[Saved entries]
*-*-*
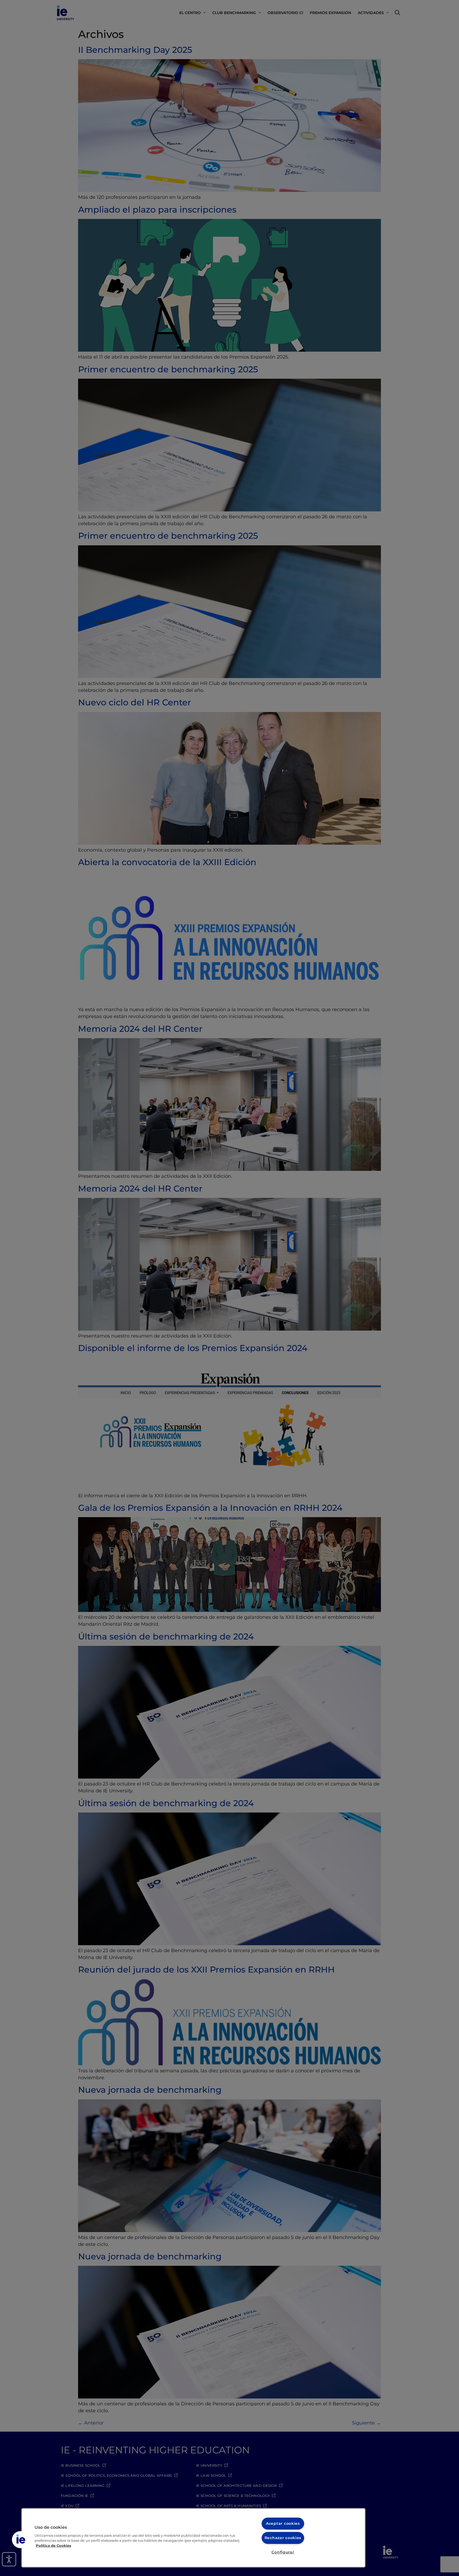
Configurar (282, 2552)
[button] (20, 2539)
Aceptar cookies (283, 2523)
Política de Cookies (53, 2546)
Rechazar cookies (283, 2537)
*-*-*
* ACTION ITEM
Once the pictures are set aside, the remaining data must be transcribed exactly.

* RESULT FOR THIS EXERCISE
Configurar (282, 2552)
[button] (20, 2539)
Aceptar cookies (283, 2523)
Política de Cookies (53, 2546)
Rechazar cookies (283, 2537)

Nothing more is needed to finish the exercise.